HER2 expression and HER2 gene amplification in thymic epithelial tumors: a narrative review

Introduction

Thymic epithelial tumors (TETs) are a rare group of neoplasms situated in the anterior mediastinum (1). Although infrequent, they are the most common primary tumors of the thymus and the prevascular mediastinum. According to the World Health Organization (WHO) histological classification, TETs include thymomas, thymic carcinomas and neuroendocrine thymic tumors (2). Thymomas tend to grow slowly, and early-stage tumors have high survival rates after surgical removal. In contrast, thymic carcinomas are highly aggressive, with a greater potential to spread and lower survival rates compared to thymomas (1-4). Surgery remains the main treatment for resectable TET. Surgical options may vary according to tumor size and local invasiveness, expertise and equipment; minimally invasive access (intercostal, subcostal and subxiphoid) using thoracoscopic or robot-assisted platforms are privileged for smaller lesions without local invasion, while open surgery (sternotomy, thoracotomy or combined access) is reserved for more complex cases (1-4).
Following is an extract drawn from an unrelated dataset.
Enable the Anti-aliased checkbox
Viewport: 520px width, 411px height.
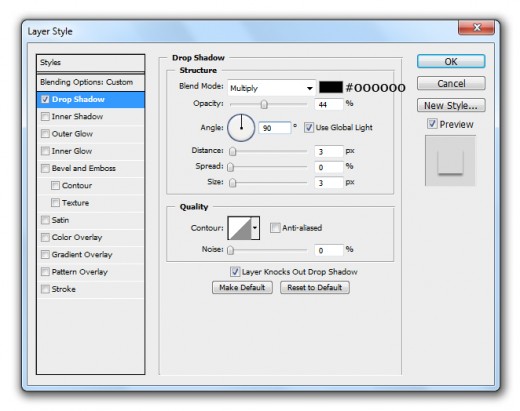(275, 228)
For advanced cases, multimodal treatment protocols are implemented. Due to their rarity and histological diversity, molecular profile of TET is not well-defined and understanding their development is quite challenging. For the same reason, elaboration of large-scale studies is difficult. Although advances in molecular profiling have improved our understanding of many solid cancers, TET remains poorly characterized. Many targets have been investigated, but none have been consistently identified that could lead the way for the development of targeted therapies (5). The human epidermal growth factor receptor 2 (HER2/ERBB2) has gained interest as a treatment target due to its role in oncogenesis and its therapeutic significance in various malignancies (6-9); however, its potential role in treating TET remains unclear. Ongoing research tries to identify its expression and possible clinical value (10-18). This review summarizes the expression patterns, gene amplification status, and clinical implications of HER2 in thymomas and thymic carcinomas. We present this article in accordance with the Narrative Review reporting checklist (available at https://med.amegroups.com/article/view/10.21037/med-2025-1-48/rc).

Methods

The current recommendations for assessing the quality of narrative review articles were followed in creating this review (19). Literature research was conducted via PubMed, Embase and Web of Science databases using the terms [HER2] OR [ERBB2] OR [ErbB2] OR [HER2/neu] OR [c-erB2] AND [thymic epithelial tumors], [HER2] OR [ERBB2] OR [ErbB2] OR [HER2/neu] OR [c-erB2] AND [thymoma], and [HER2] OR [ERBB2] OR [ErbB2] OR [HER2/neu] OR [c-erB2] AND [thymic carcinoma]. There were no restrictions on publication date. Papers related to pediatric cases were excluded. Individual case reports were also excluded, even though none was detected. Only articles in English were included. After analysis, eight articles met the research criteria. Upon reviewing the references of these articles, one additional was identified, leading to nine articles in total. The search strategy is shown in Table 1.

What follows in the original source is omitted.